>> Begin MATERIAL PROVIDED

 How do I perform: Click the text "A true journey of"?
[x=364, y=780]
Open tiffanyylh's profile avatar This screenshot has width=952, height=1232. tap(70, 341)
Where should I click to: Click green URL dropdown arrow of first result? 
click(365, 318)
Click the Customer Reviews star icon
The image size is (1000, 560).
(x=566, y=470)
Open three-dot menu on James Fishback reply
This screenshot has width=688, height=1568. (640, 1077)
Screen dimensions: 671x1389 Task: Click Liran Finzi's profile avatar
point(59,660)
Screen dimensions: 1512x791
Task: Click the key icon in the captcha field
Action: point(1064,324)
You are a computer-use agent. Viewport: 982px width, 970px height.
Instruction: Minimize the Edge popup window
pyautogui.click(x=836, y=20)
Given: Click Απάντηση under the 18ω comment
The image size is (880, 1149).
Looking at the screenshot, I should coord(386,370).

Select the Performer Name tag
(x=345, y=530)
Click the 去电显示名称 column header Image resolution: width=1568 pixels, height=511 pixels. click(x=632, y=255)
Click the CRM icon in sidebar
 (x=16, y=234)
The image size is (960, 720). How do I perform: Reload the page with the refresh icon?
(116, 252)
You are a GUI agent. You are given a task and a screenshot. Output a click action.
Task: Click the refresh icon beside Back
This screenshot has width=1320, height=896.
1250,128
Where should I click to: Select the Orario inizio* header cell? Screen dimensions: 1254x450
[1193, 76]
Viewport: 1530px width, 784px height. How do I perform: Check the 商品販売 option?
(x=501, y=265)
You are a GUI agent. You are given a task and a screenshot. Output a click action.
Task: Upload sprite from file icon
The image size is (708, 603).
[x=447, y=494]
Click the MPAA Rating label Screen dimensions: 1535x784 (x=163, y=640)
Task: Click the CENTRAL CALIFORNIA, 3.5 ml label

>> End MATERIAL PROVIDED

| OBJECTIVE |
Please pull out every line in the listing above that contains the string "avatar", copying each one in full.

| TASK OUTPUT |
Open tiffanyylh's profile avatar This screenshot has width=952, height=1232. tap(70, 341)
Screen dimensions: 671x1389 Task: Click Liran Finzi's profile avatar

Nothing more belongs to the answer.